Côté Américain et Européen, on compte sur le poids des sanctions économiques et du soutien à la résistance ukrainienne pour affaiblir la résolution de Poutine, mais personne ne croit que ces mesures suffiront à entrainer la défaite de la Russie. Pour se consoler, l’opinion publique se met à faire des hypothèses sur l’état mental de Poutine ou sur la révolte des populations russes qui permettrait de renverser le régime.

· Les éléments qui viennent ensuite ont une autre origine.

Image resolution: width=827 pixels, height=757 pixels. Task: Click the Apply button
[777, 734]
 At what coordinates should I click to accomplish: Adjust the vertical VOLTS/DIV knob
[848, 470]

Mais personne non plus ne se risque, pour le moment, à recommander une intervention immédiate des armées européennes et à fortiori américaine, intervention américaine que Biden a exclu d’avance, pour mettre en échec l’armée russe.
On retrouve donc le schéma syrien avec des réfugiés par millions, une économie ukrainienne détruite, auquel s’ajoute, dans le cadre du conflit ukrainien, une économie russe en grande difficulté et une économie européenne déprimée.

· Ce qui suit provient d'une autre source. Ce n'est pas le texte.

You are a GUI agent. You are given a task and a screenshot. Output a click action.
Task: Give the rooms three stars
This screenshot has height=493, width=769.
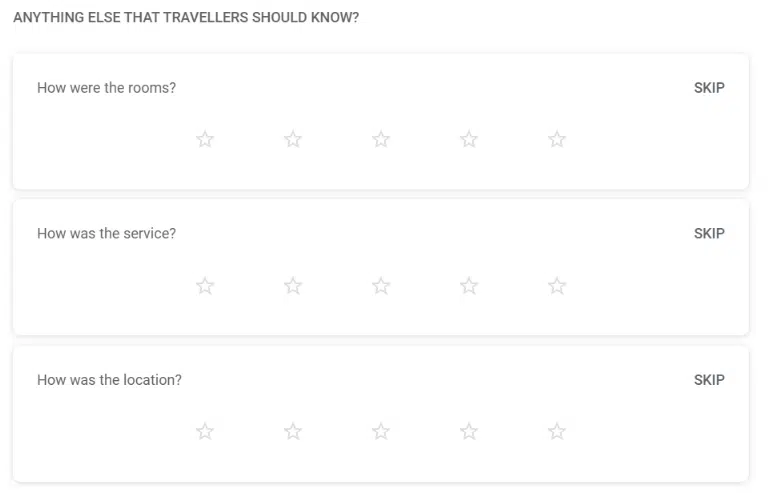[x=381, y=139]
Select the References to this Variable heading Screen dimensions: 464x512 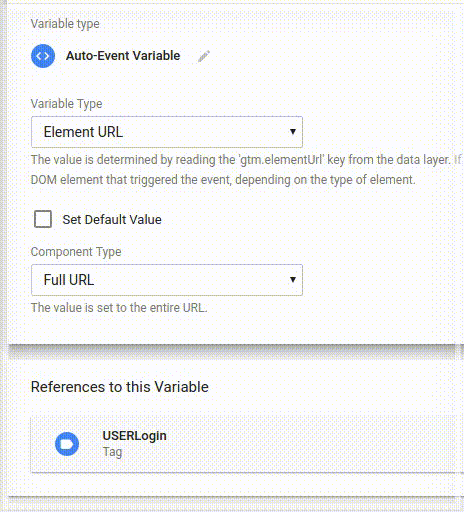point(120,387)
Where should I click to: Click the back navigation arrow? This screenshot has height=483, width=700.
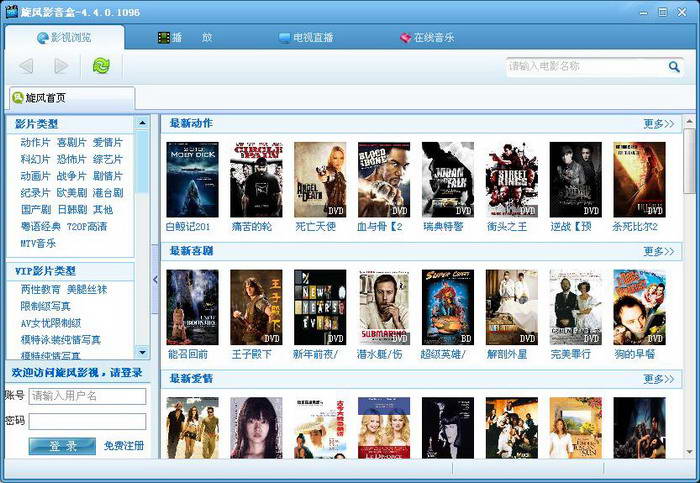[x=26, y=67]
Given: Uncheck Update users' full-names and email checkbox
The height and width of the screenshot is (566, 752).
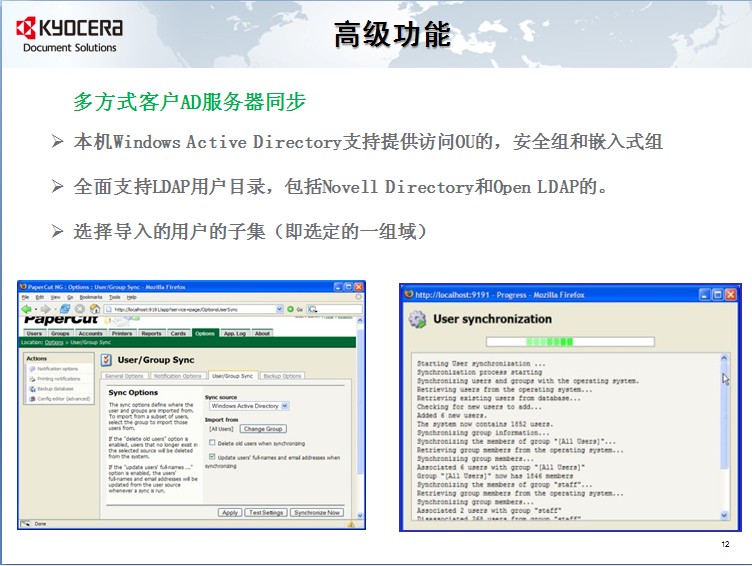Looking at the screenshot, I should (x=211, y=457).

Puisque la Russie a fait le choix d’attaquer, c’est au tour de l’Europe de faire désormais son choix, car les États-Unis semblent s’accommoder d’un conflit long. Puisque l’Europe condamne fermement l’attaque russe et qu’elle soutient l’Ukraine tout en se refusant à une confrontation militaire directe, il lui faut accepter un long affaiblissement de son économie et une crise sociale, ainsi que la destruction de l’économie ukrainienne et la fuite d’une bonne partie de sa population vers l’Europe.
En résumé, il s’agit d’accepter un résultat catastrophique pour l’Europe « de l’Atlantique à l’Oural » sur une période de plusieurs années.
D’évidence, deux autres décisions s’offrent aux décideurs européens :
- Faire la guerre à la Russie, en acceptant les risques de la confrontation. On s’achemine lentement vers ce choix qui deviendra de plus en plus probable avec le prolongement du conflit dans le temps et la succession d’incidents plus ou moins contrôlés qu’il va générer.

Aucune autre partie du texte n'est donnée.